If CeCe’s posts were any indication, you’d think we were still upriver herding wildebeest or getting tribal tattoos or something. We’re not. We’re in Bali, light years away from the Indonesian state of Kalimantan on Borneo where we spent the first week of our Indonesian exploits. While in Kalimantan, we went ten days without seeing another Western tourist – I chatted briefly with a Japanese man at one point who was getting on the ferry we had just gotten off. Now, we can’t go 10 seconds without someone offering us a taxi or trying to sell us the International Herald Tribune. That’s Indonesia for you.
I freely admit to knowing almost nothing about this fine country before I got here. I knew Bali had had some incidents of terrorism but I’m not sure I could have told you Bali was in Indonesia. But I’m in love now. Indonesia has supplanted Laos as my favorite country and tops China as the place I most want to return to. First and foremost, Indonesians are supremely friendly. That’s no surprise as the Muslim-dominated places we’ve been have been the most welcoming (Turkey, Uzbekistan, Malaysia). Second, the food has been delicious everywhere. We’ve had only one bad meal, at the train station in Surabaya, but even ferry terminal food has been consistently excellent. (I have separate post in me on the food.)
Indonesia is also a wonderfully diverse place that seems to have done a pretty good job of holding on to its culture in the face of Western-influenced globalization. If you’ve never done so, I encourage you to take a good look at a map of the country. I had never done it until we were thinking about making the trip. With over 200 million people spread over something like 15,000 islands, all these different cultures had the relative isolation needed to develop their own languages, dress, and culture. And if Bali is any indication, Indonesians are determined to preserve the best pieces of their heritage.

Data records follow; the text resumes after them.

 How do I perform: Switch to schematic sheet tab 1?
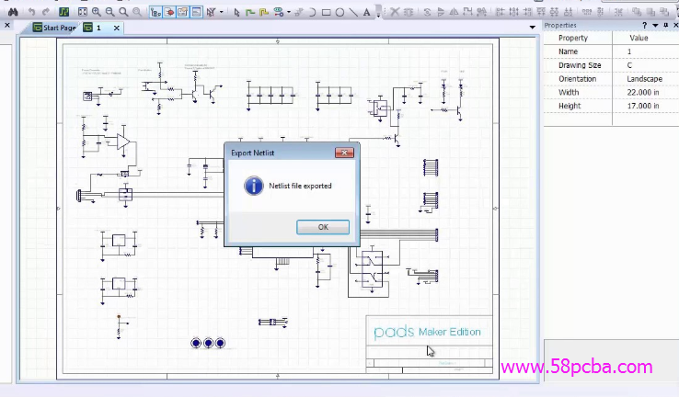tap(95, 28)
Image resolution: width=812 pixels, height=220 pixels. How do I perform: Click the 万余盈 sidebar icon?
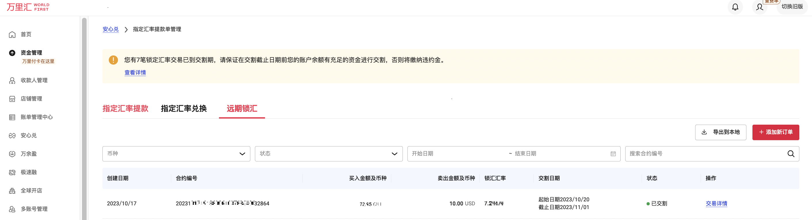(x=12, y=154)
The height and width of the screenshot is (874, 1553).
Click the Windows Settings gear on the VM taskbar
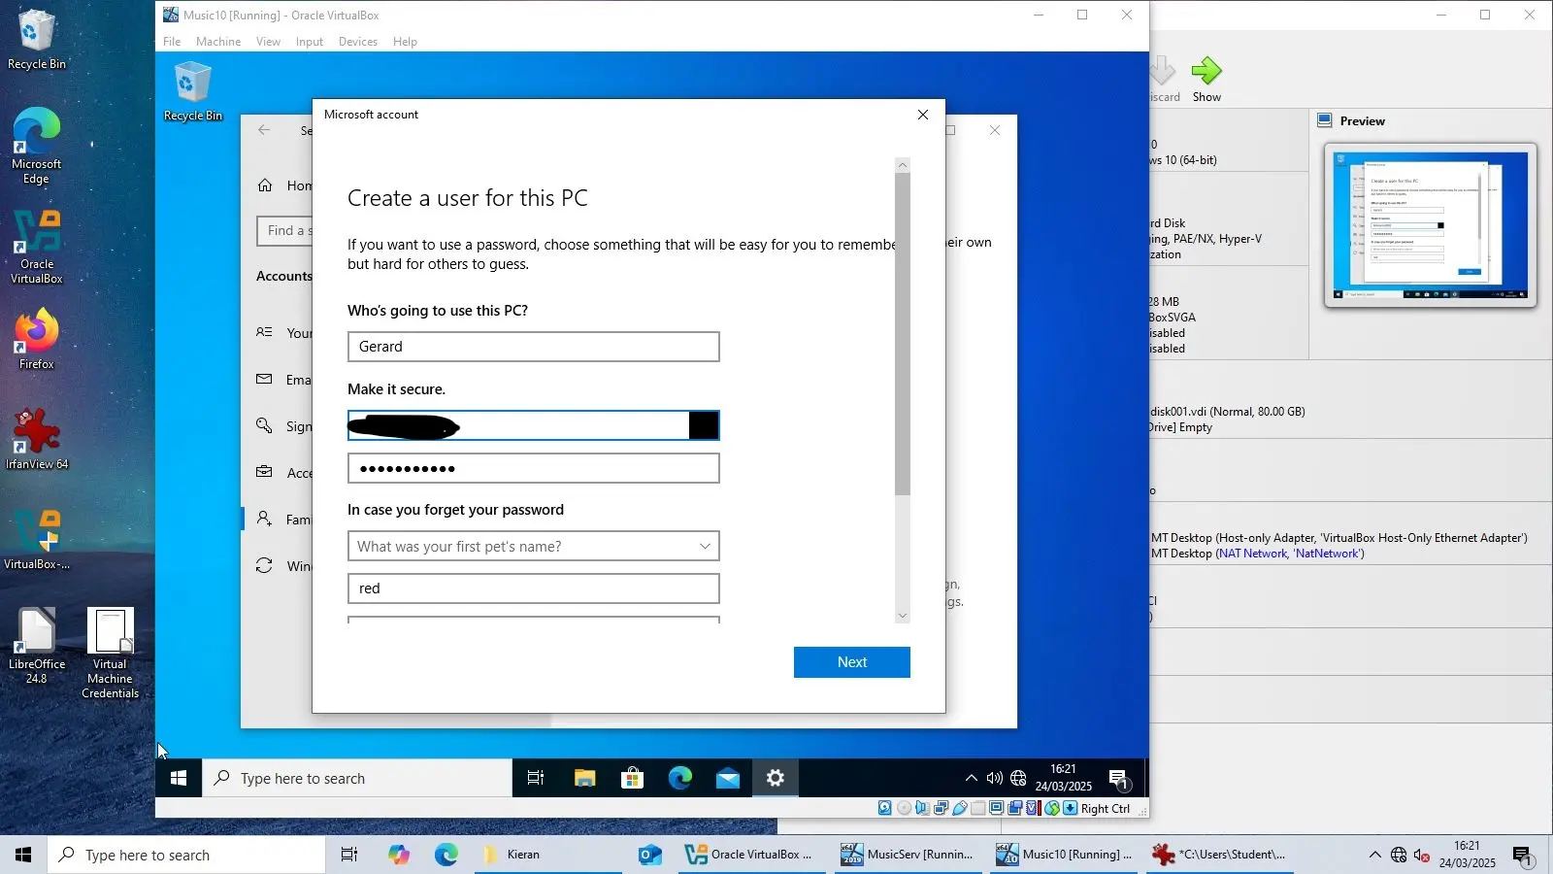pyautogui.click(x=775, y=778)
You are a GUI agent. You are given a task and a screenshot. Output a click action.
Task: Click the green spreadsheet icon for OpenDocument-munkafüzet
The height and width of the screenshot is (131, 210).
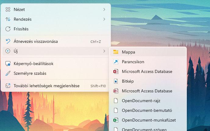click(116, 120)
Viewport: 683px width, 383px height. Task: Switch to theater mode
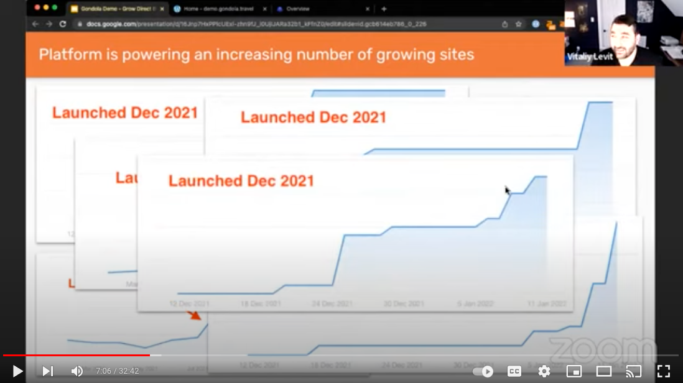[x=604, y=371]
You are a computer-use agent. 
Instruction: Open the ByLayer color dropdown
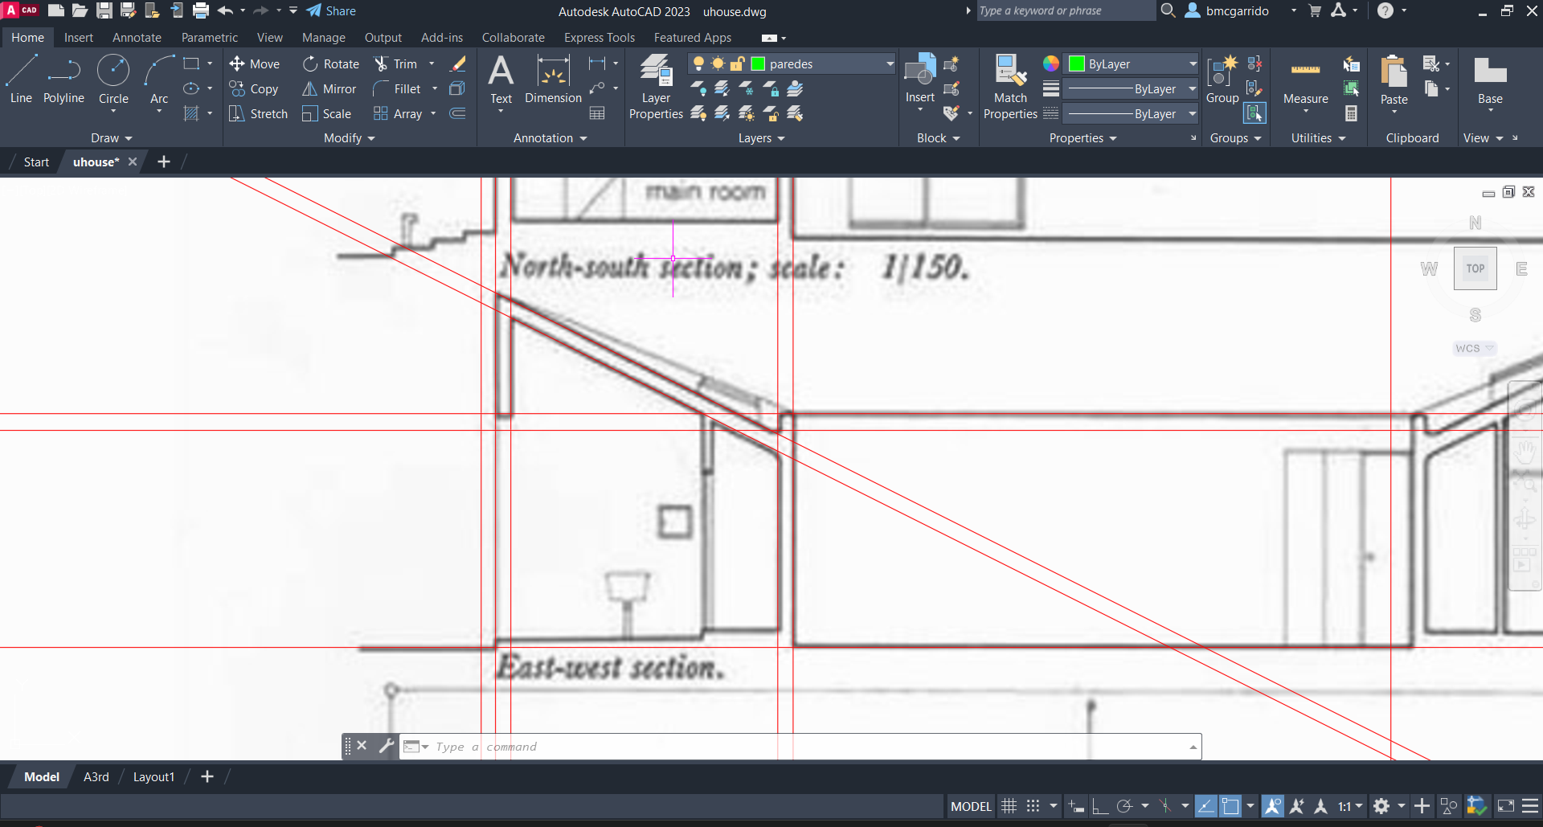click(x=1193, y=64)
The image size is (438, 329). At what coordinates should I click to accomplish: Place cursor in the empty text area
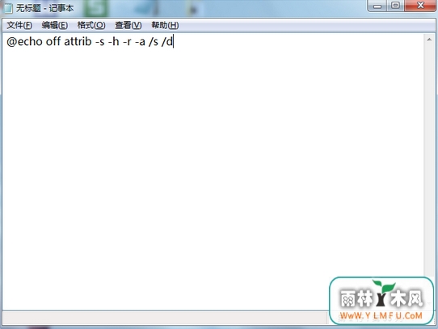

We’ve naturally skipped the surfing and party scene in South Bali and came straight to the town of Ubud, the cultural heart of the island. In three nights we’ve caught music and dance performances that are as varied as bluegrass is from jazz and marching band music, or ballet is from break dancing. (Here are some videos of a few different types of dancing.) Yes, these were performances targeted expressly for tourists, but we get the sense that these kind of activities are happening all over the island even when tourists aren’t watching. In fact, today CeCe and I are off to eavesdrop on a traditional cremation ceremony which would be taking place with or without the vanload of tourists tagging along. I’ll report back.
And we’re only scratching the surface here of course. I admit to feeling the draw of the wild places (and coffee) of Sumatra and even more so of the remote people and places of Guinea and Sulawesi. Again, consult the map. I plan on lobbying CeCe to make Indonesia the destination for our next international trip.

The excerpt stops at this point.